◆ Work to be completed: Can you convert the items from the line with "The height and width of the screenshot is (819, 1456)." to the line with "Looking at the screenshot, I should (350, 193)." into a JSON list of strings, one string per line, with blank lines left out?

◆ Rows:
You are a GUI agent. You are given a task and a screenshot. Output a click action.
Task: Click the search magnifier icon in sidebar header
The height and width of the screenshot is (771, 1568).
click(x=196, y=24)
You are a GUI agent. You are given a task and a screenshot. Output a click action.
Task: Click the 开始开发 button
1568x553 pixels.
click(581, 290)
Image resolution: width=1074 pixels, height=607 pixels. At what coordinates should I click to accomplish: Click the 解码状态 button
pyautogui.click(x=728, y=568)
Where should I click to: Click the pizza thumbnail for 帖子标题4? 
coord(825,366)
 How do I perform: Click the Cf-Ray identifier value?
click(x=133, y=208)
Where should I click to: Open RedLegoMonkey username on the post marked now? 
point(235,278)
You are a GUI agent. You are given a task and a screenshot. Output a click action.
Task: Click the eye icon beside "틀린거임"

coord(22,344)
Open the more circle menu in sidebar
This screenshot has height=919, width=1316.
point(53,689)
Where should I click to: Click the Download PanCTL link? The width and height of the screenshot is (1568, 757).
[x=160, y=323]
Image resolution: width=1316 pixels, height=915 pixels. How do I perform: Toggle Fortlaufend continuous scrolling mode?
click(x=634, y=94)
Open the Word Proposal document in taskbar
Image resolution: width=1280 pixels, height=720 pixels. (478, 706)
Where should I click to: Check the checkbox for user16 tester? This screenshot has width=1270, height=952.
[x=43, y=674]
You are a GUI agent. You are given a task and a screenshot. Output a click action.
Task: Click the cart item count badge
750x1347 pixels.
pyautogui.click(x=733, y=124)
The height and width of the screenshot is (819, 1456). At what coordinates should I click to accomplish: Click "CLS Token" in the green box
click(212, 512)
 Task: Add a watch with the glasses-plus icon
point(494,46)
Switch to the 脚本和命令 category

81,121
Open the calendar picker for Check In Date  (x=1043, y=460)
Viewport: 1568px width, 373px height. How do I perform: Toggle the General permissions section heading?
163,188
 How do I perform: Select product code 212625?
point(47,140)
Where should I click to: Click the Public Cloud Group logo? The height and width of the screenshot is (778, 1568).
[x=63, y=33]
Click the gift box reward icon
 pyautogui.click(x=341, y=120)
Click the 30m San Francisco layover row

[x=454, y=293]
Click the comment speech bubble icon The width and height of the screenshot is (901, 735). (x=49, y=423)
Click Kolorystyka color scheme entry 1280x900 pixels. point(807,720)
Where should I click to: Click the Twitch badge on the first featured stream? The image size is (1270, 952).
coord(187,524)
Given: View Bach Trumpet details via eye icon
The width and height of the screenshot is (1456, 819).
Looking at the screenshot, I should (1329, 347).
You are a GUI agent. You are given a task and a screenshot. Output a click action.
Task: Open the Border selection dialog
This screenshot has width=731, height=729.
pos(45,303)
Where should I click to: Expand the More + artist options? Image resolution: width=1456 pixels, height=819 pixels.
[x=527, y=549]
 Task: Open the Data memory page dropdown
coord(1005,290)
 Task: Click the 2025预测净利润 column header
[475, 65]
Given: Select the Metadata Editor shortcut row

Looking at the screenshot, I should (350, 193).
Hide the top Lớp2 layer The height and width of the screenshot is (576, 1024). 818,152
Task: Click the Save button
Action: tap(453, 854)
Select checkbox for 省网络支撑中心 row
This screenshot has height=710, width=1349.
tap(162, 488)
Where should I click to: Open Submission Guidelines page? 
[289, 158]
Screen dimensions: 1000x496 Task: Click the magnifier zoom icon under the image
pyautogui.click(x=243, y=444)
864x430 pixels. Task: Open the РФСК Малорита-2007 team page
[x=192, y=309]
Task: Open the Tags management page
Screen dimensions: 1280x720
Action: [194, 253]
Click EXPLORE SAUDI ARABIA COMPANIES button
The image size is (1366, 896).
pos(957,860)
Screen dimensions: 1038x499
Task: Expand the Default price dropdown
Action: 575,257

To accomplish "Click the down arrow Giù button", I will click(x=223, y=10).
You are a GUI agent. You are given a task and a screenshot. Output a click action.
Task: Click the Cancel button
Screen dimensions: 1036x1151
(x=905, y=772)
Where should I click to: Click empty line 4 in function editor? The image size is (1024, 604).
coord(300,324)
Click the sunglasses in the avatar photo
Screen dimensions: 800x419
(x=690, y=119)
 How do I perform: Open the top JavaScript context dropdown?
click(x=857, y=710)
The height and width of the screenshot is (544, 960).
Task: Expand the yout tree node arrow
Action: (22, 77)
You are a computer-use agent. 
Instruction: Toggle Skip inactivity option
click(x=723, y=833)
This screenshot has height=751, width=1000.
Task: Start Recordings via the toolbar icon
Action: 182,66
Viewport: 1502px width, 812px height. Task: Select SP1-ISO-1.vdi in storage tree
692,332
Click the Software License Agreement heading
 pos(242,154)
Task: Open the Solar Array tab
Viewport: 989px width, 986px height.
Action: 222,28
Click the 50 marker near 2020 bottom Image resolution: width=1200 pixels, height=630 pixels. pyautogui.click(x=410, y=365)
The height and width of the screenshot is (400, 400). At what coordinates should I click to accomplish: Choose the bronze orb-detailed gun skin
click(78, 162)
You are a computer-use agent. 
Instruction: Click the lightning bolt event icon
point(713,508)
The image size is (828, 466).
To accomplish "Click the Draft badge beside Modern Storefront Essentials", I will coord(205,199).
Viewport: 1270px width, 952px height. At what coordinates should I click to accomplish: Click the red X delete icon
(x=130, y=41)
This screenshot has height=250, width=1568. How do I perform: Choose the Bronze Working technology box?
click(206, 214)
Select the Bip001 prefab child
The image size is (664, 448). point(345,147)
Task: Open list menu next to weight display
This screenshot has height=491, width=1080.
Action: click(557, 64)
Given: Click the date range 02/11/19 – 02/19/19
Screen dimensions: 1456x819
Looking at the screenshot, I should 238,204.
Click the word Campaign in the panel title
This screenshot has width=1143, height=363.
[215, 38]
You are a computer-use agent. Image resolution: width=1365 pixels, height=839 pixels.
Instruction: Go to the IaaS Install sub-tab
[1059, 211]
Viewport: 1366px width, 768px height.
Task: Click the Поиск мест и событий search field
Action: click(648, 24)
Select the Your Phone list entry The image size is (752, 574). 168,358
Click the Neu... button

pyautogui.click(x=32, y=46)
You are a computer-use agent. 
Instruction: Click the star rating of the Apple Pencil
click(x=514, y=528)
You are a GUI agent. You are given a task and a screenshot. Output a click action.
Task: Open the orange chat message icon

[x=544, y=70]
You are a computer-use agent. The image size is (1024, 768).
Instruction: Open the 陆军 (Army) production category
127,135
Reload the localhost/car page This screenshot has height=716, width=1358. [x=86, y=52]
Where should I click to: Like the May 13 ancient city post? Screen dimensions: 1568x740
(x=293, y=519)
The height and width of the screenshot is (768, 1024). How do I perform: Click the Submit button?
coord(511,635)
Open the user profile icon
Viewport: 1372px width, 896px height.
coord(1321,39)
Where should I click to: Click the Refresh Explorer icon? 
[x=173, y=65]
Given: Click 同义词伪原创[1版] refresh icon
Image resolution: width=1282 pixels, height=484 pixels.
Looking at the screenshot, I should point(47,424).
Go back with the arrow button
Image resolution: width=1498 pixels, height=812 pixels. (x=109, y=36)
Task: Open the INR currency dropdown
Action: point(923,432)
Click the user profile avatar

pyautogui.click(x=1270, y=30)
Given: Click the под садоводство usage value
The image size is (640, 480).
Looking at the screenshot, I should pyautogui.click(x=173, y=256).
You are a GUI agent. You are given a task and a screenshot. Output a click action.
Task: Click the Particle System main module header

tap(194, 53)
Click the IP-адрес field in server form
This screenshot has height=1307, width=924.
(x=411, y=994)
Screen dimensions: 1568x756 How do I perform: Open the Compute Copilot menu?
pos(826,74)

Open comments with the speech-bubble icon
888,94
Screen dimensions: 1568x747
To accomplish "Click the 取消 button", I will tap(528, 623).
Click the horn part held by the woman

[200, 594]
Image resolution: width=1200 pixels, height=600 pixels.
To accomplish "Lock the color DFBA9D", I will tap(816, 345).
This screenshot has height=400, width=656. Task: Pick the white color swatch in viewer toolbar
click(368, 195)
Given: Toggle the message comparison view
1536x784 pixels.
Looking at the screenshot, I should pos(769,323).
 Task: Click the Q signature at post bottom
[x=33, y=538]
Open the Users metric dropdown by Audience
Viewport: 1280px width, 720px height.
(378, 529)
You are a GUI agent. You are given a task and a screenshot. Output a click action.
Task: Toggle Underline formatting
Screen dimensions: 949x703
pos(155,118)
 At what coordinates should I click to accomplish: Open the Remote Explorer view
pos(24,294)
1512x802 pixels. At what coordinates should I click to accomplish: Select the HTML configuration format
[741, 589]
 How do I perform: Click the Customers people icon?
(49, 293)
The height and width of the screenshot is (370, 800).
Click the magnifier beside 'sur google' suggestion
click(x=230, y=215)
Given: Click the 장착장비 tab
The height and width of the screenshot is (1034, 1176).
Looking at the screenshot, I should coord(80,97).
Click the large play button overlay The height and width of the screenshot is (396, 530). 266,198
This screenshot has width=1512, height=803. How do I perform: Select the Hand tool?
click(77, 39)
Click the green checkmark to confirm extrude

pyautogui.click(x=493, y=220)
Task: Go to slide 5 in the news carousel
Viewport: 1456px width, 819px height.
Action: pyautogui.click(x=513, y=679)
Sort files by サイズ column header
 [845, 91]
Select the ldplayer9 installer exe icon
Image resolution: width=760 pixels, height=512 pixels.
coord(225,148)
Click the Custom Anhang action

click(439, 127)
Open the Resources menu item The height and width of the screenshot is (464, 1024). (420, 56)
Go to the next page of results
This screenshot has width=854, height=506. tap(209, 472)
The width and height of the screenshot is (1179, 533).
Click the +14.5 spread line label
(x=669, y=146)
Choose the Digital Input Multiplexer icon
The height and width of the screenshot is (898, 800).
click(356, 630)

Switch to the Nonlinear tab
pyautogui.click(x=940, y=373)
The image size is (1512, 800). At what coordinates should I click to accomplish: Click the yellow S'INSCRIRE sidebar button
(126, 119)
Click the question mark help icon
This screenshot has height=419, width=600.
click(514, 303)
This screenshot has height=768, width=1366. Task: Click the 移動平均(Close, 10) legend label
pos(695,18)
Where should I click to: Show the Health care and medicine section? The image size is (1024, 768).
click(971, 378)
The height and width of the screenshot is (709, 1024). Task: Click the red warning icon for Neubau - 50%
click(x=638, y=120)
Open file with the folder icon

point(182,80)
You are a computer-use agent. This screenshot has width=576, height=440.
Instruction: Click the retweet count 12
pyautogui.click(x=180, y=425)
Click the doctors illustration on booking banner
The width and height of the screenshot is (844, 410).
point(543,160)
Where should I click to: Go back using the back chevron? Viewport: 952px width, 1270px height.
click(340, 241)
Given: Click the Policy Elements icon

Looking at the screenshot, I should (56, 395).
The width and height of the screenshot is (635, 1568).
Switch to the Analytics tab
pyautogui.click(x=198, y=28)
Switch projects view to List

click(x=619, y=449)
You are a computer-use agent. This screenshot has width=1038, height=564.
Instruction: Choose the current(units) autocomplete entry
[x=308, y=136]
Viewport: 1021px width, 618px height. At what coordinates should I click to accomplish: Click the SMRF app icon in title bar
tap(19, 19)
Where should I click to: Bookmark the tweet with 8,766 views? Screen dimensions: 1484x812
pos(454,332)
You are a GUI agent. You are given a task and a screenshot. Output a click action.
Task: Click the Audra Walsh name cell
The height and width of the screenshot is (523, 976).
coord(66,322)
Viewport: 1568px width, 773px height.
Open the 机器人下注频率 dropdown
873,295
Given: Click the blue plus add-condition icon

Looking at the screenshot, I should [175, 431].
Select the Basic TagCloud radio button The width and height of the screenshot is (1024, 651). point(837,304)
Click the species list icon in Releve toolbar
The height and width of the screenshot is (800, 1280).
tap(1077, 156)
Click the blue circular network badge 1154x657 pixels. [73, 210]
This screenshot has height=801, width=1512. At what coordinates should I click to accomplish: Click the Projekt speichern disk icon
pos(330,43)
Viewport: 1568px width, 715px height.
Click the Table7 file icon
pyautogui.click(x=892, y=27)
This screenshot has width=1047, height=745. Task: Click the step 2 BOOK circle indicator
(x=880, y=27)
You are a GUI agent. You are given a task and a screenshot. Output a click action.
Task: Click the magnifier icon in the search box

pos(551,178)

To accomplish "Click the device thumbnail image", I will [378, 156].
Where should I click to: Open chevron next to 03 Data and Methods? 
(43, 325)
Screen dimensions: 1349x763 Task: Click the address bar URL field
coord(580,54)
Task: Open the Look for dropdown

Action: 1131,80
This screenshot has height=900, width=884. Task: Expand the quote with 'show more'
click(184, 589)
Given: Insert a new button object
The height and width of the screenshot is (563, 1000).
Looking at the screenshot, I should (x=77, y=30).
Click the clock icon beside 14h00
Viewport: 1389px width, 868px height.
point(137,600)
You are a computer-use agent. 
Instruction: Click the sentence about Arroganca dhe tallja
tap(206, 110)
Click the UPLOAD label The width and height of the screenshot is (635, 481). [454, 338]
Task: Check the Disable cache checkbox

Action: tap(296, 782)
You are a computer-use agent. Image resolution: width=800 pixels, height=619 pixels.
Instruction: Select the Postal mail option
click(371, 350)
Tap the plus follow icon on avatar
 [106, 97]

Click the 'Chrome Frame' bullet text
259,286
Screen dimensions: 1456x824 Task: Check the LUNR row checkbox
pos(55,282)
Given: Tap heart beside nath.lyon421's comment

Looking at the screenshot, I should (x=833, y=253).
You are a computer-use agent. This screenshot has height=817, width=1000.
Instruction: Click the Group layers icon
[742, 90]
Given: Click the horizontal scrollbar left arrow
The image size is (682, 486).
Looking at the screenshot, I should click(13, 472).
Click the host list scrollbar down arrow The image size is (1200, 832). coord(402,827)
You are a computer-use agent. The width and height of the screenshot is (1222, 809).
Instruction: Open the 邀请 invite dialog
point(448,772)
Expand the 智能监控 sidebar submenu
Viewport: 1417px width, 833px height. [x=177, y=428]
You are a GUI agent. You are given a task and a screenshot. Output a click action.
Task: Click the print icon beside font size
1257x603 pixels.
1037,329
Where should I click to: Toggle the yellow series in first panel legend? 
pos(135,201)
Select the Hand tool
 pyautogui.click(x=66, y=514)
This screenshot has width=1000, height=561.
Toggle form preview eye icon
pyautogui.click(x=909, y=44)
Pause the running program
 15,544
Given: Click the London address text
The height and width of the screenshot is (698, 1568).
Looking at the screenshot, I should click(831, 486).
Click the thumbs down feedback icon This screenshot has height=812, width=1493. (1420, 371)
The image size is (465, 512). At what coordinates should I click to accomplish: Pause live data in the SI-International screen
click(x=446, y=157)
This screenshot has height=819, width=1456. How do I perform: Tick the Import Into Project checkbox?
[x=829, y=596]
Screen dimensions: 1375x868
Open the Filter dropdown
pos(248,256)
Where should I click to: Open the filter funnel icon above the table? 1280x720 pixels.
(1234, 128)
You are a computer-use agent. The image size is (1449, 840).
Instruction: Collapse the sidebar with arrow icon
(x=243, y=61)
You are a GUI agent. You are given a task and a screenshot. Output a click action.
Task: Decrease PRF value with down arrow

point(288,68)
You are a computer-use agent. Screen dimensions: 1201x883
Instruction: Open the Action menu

◆ Complete response:
[
  "The height and width of the screenshot is (819, 1456). At what coordinates should I click to accomplish: Click \"CLS Token\" in the green box",
  "click(212, 512)",
  " Task: Add a watch with the glasses-plus icon",
  "point(494,46)",
  "Switch to the 脚本和命令 category",
  "81,121",
  "Open the calendar picker for Check In Date  (x=1043, y=460)",
  "Viewport: 1568px width, 373px height. How do I perform: Toggle the General permissions section heading?",
  "163,188",
  " How do I perform: Select product code 212625?",
  "point(47,140)",
  "Where should I click to: Click the Public Cloud Group logo? The height and width of the screenshot is (778, 1568).",
  "[x=63, y=33]",
  "Click the gift box reward icon",
  " pyautogui.click(x=341, y=120)",
  "Click the 30m San Francisco layover row",
  "[x=454, y=293]",
  "Click the comment speech bubble icon The width and height of the screenshot is (901, 735). (x=49, y=423)",
  "Click Kolorystyka color scheme entry 1280x900 pixels. point(807,720)",
  "Where should I click to: Click the Twitch badge on the first featured stream? The image size is (1270, 952).",
  "coord(187,524)",
  "Given: View Bach Trumpet details via eye icon",
  "The width and height of the screenshot is (1456, 819).",
  "Looking at the screenshot, I should (1329, 347).",
  "You are a GUI agent. You are given a task and a screenshot. Output a click action.",
  "Task: Open the Border selection dialog",
  "This screenshot has width=731, height=729.",
  "pos(45,303)",
  "Where should I click to: Expand the More + artist options? Image resolution: width=1456 pixels, height=819 pixels.",
  "[x=527, y=549]",
  " Task: Open the Data memory page dropdown",
  "coord(1005,290)",
  " Task: Click the 2025预测净利润 column header",
  "[475, 65]",
  "Given: Select the Metadata Editor shortcut row",
  "Looking at the screenshot, I should (350, 193)."
]